We posed an open-ended question to inquire about the research questions that guided respondents’ interactions with media works. It is difficult to characterize or summarize their broad range of involvements, as the research frameworks referenced were almost equally distributed among the contextual categories of artistic, social, historical, cultural, aesthetic, and technical. However, some of the noteworthy research angles mentioned in the responses included:
- Social change – how technologies are assisting exploration of political stories, strategies to mitigate problems of born-digital to work towards a system of advocacy and lobbying, implications of social identity (for example, gender) in digital media artworks
- Digital divide – accessibility of digital art for individuals with lower socioeconomic backgrounds and artists’ role in reaching out to a diverse population
- Role of technologies in supporting and stimulating community and researcher engagement, presentation of news and actual events through art
- Interpretation of artists’ intentions – what is being communicated through the artwork, interactive power of technologies, imaging future use – e.g., how will the art object be used/viewed in 20 years?
- Historical perspectives – how certain technologies have been used in art, evidence of art-science collaboration – synergy
- Affordances of digital media and digital spaces – if and how digital works explore something further than the analog approaches, embodied and social user interactions.
- User-response oriented analysis – the role of viewers’ background in interpreting digital art work and interactive narratives, effects of image and sound on audiences, social and political effects of technology.
- Characteristics of influential artworks & relation of historic art work to present-day questions, searching for works of art for classroom teaching
- Long-term preservation challenges and requirements for retrieval and documentation of digital art works for research and learning from users’ perspective.
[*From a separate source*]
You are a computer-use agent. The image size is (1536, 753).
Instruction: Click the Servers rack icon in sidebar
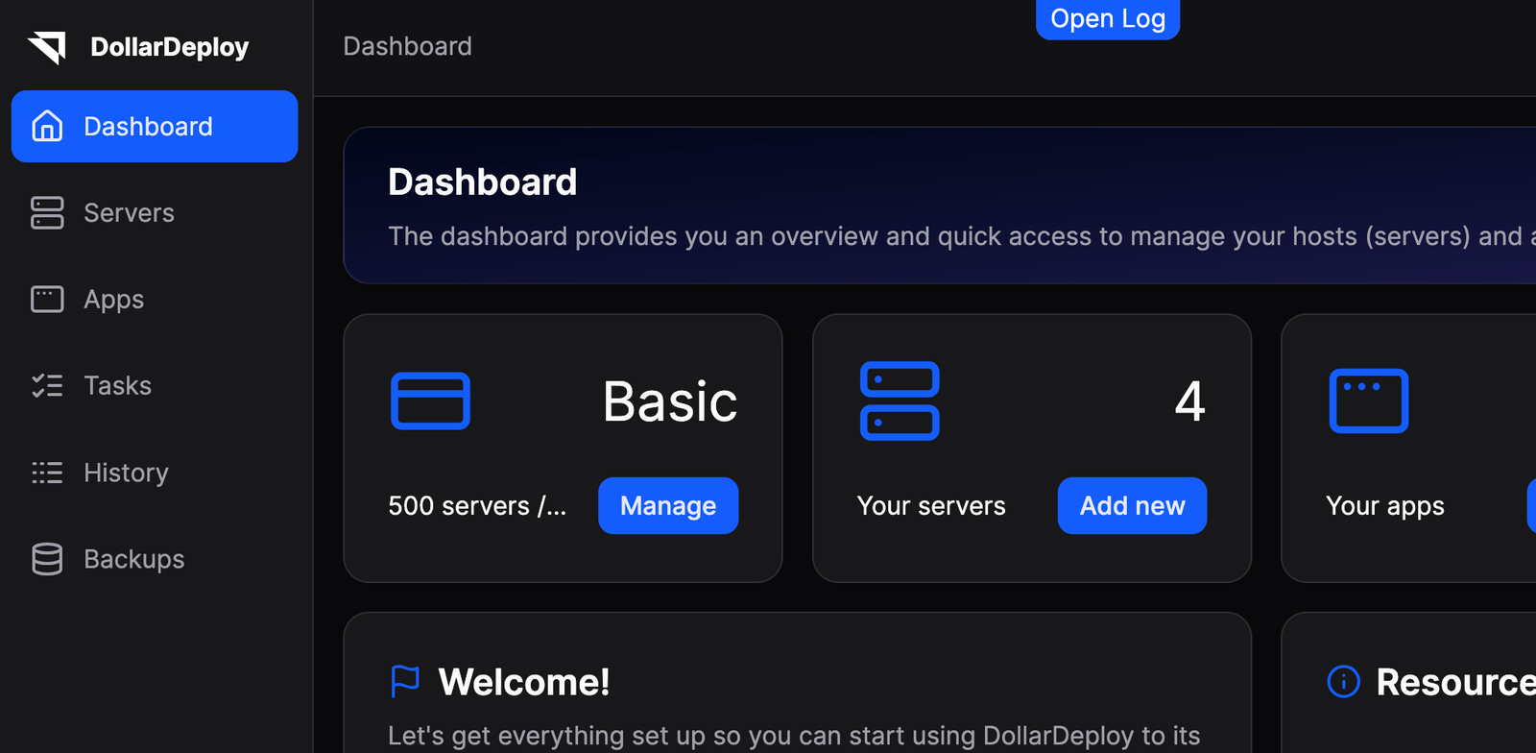(47, 212)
Sustainability of digital content and role of crowdsourcing
- Device requirements for accessing and experiencing the artwork – role of viewing environments (e.g., if an artwork is meant to be seen on an old TV set)
- Authenticity and documentation: How can documentation capture the essence of highly interactive works, for instance live performances?
Respondents cited a number of serious impediments encountered in conducting research involving new media art. These impediments were technical, institutional, and cultural in nature. For example, respondents mentioned lack of documentation, technological challenges such as migration and emulation, costs and lack of understanding of costs, legal issues and access limitations, missing connections between similar archives (lack of unified discovery & access), digital divide, insufficient metadata, and hardware and software dependencies. Several of the respondents expressed their unease about the disappearing web-based art and ubiquitous broken links. One respondent noted, “In a society that is rushing headlong into the future, it is vital that we preserve the efforts of those who have early works in this new culture.” One of the respondents pointed out that due to a general “disinterest in preserving the cultural artifacts of the digital age,” there was a lack of understanding of the importance of these objects for cultural history. Another comment was about the infrequent access requests and therefore difficulties in justifying investment in preservation efforts for future use.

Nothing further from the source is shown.